The NHS eat well guide is a fantastic source of understanding what types of food we should be eating and the quantity, as well as providing recipes and advice on digestive health.


Additionally, check in with our nutrition hub for relevant articles. 


Keep your surroundings clean and tidy


Not only will maintaining a clean home keep germs at bay, but it will also help keep your mental health in check. Not only will your mind benefit from not being surrounded by clutter, it will help maintain a level of normalcy which is more than welcome right now. 


Individuals who have been diagnosed with OCD may be particularly struggling. While it is important to maintain a good level of hygiene both in your home and in your person, you must continue to keep your compulsions under control; as difficult as that may be. It is crucial to follow public health advice but also to notice if you start to go beyond the instruction. OCD-UK has some excellent guidance on how to follow public health guidelines while keeping your OCD in check. 


Try to get some sun


Whether you use your daily exercise to go for a run or ride your bike, try to get out of the house. Sunlight, fresh air, and being around nature is a great way to improve your outlook as well as reduce levels of stress and anxiety.
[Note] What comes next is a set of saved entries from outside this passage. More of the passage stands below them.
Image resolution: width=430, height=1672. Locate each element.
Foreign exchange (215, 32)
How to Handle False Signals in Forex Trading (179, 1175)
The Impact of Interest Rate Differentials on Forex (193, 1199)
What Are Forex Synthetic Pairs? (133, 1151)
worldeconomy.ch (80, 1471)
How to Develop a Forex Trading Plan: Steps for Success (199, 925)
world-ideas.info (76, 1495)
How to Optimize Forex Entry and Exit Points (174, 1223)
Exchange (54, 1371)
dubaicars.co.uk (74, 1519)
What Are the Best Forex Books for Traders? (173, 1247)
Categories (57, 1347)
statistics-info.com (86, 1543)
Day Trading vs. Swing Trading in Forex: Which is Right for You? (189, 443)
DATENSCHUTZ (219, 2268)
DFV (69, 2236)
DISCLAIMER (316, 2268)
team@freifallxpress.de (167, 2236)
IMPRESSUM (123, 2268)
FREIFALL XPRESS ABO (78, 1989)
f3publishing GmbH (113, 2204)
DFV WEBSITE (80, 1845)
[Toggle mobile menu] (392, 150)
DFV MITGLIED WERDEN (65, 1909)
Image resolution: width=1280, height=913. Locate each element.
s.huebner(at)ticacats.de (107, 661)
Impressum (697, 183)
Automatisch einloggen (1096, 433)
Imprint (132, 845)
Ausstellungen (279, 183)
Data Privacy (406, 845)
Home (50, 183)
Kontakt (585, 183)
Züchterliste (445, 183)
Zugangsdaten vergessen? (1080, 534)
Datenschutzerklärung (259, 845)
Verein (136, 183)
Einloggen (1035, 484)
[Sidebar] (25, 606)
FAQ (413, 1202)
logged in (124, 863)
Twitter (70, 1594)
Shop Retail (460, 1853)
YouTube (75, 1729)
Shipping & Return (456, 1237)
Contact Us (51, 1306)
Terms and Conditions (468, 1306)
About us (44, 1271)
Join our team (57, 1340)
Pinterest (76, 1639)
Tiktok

When at home, open the windows and sit by them when you can, taking time to enjoy any views. If you have a garden, use it every day when weather permits. Maybe even try your hand at gardening? You can order seeds online and request no face-to-face contact during delivery.


Times are complicated, and the nation as a whole are having their mental health tested. But try to bear in mind that the pandemic will not last forever, and there are steps you can take to maintain a positive mental state in the meantime.